Each manager arrived with a plan, a philosophy, or a “project”… and each one left with the same conclusion: rebuilding Manchester United is one of the hardest jobs in world football.
David Moyes only spent one year at Old Trafford, so we are not classifying that as a ‘project’.
6. Ralf Rangnick: the six-month reset that never happened
Rangnick arrived as the “godfather of gegenpressing,” promising structure, pressing, and long-term planning.
Instead, United produced some of their most chaotic performances in years. The training methods didn’t stick, the players didn’t buy in, and the football was shapeless.
His biggest contribution? Probably his brutal honesty, calling for “open-heart surgery” on live TV. The reset never arrived, but his diagnosis remains relevant even now.
5. Erik ten Hag: the structure that cracked
Ten Hag arrived with a defined philosophy, disciplinarian approach, and Champions League pedigree. His first season looked like genuine progress: a cup win, top-four finish, and the beginnings of a style and the promise of an identity.

Then it collapsed.
Injuries, recruitment conflicts, tactical rigidity, and a dressing room full of incompatible personalities derailed everything.
Ten Hag tried to impose Ajax principles on a squad that couldn’t, or wouldn’t, deliver. It was a project that promised control but ended in chaos.
4. Louis van Gaal: principles without product
A rigid, ideology-driven rebuild. Van Gaal gave United tactical identity, academy pathways, and structure but at the cost of entertainment.
His United side controlled games but rarely threatened, often producing 70% possession and zero shots of note. As per The Guardian, there was a lot of misunderstanding among players about what van Gaal wanted his side to do.
Still, he revived the youth system, won an FA Cup, and left behind a framework others could have built on. Sadly, it wasn’t used.
3. Ruben Amorim: the modern reset
The Amorim era has not been great, mixed results, an extremely poor start with perhaps one of the worst ever seasons that Manchester United has ever experienced.
However, recent results have suggested that United are showing promise. For Amorim, the idea was gutting out the issues, which meant getting rid of some big name superstars.
Then, replacing them with quality players, and one would argue that the likes of Bryan Mbeumo, Matheus Cunha, and Benjamin Sesko are definitely quality.

Yet, it’s hard to say if Amorim is the truth for Old Trafford because that club has seen many false dawns over the course of the last decade and more.
2. Ole Gunnar Solskjaer: the era of good vibes
There is no denying that Solskjaer lacked the tactical insight to challenge the likes of Pep Guardiola and Jurgen Klopp.
Then again, few managers can rival some of the biggest names in world football.
Solskjaer succeeded in connecting United with their roots. He brought back heritage and tradition, improved the mood and some major results, followed, as well. Everyone remembers PSG away, don’t they?

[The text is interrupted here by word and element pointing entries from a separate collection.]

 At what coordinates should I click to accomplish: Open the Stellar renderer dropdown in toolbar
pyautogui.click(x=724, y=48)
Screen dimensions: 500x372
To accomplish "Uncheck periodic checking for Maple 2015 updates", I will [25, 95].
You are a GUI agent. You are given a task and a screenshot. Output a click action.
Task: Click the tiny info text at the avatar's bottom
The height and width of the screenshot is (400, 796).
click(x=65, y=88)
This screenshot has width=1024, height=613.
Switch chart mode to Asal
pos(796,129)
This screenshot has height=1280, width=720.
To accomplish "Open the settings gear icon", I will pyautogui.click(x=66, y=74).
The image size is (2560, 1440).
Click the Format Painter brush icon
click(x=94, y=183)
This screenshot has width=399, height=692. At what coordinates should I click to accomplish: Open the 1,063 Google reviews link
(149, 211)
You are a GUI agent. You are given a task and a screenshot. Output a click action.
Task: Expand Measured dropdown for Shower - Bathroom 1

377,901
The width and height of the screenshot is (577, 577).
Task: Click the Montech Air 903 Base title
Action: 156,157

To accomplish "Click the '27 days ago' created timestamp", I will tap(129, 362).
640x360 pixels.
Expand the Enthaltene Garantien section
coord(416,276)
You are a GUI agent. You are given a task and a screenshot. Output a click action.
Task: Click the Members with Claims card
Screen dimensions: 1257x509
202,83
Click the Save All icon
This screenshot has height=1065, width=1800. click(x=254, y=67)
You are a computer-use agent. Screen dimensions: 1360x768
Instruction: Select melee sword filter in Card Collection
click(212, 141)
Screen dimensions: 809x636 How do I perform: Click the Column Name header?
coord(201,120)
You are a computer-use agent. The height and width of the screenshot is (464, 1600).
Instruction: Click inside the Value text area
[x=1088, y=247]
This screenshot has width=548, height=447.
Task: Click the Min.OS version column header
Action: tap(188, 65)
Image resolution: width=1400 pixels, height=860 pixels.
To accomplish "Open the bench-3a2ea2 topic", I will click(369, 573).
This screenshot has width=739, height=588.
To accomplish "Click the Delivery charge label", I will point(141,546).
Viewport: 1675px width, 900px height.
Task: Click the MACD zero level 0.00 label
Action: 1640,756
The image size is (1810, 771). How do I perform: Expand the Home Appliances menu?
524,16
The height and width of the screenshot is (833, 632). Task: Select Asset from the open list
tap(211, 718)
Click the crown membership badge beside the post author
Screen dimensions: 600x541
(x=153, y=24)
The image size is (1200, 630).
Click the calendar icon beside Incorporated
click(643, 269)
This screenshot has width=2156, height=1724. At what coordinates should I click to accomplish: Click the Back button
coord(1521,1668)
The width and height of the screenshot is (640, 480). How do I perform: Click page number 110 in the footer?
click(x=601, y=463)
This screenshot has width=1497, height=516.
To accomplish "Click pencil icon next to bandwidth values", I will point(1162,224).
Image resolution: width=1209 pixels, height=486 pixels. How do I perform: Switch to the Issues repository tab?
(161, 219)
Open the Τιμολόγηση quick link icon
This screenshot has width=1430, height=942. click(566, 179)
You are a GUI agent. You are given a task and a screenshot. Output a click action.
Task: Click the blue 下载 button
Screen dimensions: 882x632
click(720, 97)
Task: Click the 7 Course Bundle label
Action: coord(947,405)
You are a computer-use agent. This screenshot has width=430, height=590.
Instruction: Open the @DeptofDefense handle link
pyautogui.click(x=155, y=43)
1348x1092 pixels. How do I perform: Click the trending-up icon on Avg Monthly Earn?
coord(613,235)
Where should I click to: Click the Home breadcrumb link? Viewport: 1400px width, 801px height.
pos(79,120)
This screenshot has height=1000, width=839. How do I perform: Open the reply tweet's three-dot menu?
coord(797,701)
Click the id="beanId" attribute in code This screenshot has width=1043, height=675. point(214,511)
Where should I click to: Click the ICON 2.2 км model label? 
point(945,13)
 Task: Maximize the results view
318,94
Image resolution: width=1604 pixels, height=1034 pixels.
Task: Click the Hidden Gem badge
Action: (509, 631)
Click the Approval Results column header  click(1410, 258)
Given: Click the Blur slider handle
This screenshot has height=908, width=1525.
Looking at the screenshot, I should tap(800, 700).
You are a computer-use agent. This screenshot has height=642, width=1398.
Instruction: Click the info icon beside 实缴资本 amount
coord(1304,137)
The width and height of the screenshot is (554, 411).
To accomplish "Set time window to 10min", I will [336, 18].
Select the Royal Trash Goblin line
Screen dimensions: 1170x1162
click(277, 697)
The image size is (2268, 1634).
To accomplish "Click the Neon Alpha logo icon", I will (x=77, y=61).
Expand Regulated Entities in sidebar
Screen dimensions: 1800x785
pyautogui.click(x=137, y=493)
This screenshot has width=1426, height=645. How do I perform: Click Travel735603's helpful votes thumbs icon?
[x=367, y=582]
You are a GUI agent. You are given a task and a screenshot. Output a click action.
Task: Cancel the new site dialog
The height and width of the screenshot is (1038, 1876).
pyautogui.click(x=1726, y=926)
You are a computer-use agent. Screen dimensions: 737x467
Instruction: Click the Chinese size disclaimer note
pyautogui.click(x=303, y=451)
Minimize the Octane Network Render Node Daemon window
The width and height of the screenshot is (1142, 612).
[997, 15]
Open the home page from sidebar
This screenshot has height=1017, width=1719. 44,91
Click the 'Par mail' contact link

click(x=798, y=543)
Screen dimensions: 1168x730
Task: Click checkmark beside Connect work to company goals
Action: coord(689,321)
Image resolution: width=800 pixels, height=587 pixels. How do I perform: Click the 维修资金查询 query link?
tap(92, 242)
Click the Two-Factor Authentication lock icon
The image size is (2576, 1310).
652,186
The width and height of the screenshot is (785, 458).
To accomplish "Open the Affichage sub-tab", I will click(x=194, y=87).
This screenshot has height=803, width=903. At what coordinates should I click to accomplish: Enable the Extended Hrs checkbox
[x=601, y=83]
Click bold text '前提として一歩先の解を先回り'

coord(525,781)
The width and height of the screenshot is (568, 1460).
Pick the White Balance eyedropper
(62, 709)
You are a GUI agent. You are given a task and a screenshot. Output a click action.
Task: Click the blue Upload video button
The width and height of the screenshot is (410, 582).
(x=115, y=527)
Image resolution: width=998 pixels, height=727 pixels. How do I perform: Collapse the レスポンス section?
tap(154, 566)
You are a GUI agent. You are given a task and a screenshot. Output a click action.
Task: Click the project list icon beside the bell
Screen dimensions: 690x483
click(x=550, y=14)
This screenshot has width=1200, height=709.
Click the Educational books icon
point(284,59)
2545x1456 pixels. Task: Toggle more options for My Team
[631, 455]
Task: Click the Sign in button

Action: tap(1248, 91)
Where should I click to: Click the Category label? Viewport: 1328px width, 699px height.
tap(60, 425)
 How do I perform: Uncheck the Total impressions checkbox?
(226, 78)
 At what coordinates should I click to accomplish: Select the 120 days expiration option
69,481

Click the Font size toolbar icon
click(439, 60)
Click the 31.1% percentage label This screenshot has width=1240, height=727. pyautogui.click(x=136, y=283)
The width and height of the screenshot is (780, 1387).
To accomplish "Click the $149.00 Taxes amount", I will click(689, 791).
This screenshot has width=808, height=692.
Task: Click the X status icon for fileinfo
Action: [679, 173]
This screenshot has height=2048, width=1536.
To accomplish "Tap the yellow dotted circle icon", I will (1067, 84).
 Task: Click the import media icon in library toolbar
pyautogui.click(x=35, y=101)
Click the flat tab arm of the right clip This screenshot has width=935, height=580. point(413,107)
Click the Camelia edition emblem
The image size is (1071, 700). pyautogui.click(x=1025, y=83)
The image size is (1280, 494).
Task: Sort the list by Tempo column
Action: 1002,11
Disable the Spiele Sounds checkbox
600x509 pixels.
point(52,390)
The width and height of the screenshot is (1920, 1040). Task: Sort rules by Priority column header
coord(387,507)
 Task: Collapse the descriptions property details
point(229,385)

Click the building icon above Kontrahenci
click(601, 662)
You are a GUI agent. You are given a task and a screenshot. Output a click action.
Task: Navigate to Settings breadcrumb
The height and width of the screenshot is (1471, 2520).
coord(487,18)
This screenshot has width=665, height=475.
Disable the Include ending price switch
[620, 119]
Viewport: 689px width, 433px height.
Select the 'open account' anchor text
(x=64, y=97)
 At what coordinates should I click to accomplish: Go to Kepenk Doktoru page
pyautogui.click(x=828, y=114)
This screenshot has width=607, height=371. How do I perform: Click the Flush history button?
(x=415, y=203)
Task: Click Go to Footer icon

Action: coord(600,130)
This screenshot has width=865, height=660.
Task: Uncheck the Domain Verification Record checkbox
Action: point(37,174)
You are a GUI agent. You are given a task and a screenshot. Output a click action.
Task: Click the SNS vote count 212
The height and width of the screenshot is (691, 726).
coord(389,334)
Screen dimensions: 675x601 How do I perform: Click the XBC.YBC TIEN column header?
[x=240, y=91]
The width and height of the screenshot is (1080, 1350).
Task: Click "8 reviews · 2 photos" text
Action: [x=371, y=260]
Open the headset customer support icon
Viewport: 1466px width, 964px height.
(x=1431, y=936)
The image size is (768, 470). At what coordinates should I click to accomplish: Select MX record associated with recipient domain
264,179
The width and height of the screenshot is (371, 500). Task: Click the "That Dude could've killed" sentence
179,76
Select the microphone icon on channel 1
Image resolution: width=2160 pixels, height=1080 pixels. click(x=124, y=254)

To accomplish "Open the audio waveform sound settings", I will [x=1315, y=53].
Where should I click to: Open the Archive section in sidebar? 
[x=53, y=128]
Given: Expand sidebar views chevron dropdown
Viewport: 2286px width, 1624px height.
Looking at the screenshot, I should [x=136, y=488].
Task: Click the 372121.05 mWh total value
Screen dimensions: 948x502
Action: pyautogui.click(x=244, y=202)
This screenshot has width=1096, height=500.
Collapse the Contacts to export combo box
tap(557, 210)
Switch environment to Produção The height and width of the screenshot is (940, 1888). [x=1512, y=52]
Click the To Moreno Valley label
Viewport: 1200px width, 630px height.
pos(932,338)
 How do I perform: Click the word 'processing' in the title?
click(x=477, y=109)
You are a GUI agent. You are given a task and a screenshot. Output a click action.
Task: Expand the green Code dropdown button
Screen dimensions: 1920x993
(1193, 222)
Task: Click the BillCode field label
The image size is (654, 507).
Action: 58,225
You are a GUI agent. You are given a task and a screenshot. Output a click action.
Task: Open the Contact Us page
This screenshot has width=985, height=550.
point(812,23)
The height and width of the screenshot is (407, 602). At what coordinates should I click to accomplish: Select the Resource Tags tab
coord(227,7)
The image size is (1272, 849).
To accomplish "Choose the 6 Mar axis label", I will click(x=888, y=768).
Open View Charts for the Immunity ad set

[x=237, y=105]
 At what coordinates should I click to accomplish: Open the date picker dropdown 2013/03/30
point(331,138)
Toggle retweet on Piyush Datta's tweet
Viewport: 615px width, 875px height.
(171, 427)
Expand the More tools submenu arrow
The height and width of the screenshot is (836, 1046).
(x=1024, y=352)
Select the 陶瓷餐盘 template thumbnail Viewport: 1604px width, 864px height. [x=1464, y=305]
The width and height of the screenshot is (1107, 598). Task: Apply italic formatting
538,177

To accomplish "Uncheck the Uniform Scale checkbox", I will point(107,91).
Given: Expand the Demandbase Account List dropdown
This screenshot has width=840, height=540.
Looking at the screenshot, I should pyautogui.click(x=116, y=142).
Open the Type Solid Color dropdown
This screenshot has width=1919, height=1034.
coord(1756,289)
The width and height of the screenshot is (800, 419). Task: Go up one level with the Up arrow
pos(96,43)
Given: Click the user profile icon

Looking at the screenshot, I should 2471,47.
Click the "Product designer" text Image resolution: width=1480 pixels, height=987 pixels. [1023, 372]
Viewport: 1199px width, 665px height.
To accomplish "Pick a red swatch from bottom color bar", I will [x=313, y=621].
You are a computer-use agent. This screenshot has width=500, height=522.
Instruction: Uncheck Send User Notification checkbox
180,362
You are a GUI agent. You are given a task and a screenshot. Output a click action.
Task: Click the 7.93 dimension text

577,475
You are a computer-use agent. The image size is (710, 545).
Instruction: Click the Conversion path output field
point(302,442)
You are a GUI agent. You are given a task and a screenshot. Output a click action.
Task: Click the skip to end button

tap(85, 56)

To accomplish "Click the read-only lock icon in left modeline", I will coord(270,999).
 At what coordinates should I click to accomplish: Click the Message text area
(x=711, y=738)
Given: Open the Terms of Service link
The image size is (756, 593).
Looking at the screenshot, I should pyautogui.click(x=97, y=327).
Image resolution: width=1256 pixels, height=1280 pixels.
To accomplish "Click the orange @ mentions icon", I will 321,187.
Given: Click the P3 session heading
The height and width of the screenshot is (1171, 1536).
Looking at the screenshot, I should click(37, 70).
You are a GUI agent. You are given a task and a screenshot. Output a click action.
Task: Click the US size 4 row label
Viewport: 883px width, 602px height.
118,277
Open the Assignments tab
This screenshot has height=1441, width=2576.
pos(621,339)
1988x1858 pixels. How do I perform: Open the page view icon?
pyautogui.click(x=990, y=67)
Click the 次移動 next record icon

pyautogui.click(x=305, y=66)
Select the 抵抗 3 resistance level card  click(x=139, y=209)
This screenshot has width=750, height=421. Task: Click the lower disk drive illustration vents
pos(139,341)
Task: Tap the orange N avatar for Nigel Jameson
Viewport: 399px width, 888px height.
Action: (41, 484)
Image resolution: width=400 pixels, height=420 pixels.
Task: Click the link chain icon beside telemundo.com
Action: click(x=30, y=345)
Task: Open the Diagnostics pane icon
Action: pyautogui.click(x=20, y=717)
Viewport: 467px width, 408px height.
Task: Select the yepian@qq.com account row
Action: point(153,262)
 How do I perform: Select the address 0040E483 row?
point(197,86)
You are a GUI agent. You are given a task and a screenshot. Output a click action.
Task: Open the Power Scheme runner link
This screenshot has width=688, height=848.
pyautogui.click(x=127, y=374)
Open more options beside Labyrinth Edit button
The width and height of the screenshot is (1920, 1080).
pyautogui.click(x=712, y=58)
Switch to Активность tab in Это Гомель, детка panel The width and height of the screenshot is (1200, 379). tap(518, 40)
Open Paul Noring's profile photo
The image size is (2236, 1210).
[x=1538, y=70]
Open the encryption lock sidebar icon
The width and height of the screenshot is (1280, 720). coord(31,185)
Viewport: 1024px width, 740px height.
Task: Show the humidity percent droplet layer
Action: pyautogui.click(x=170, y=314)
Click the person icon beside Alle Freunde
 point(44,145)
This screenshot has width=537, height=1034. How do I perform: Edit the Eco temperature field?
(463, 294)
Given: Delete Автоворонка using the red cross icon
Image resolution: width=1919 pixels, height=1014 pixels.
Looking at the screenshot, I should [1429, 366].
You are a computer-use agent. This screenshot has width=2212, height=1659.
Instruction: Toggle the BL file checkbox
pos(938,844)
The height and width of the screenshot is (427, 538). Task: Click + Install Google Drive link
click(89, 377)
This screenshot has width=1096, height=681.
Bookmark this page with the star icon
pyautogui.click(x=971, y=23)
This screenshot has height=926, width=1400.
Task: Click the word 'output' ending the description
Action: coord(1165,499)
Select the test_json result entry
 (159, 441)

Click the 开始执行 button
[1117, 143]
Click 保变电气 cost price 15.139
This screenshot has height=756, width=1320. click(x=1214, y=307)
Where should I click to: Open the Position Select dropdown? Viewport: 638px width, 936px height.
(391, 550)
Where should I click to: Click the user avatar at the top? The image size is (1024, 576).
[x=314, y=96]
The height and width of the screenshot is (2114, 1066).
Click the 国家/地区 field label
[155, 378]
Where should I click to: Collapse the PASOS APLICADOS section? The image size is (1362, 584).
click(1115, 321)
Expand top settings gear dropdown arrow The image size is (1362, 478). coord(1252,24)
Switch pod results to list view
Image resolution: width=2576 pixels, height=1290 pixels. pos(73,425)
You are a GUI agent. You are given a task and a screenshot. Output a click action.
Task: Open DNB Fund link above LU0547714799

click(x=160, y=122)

But tactically United stalled. The squad lacked balance, the football became predictable, and the dressing room split.
1. Jose Mourinho: short-term success but major long-term damage
Unarguably, Jose Mourinho’s tenure at Old Trafford was the most successful post-Fergie era.
Mourinho delivered trophies, identity, and ruthlessness. United were pragmatic but effective, winning the Europa League and finishing second behind a record-breaking City.
But it was unsustainable. Like most Mourinho teams.
Tension with key players, constant internal battles, and a toxic atmosphere ended the project prematurely. Mourinho, as always, delivered, but only in the short term, leaving the club in flames.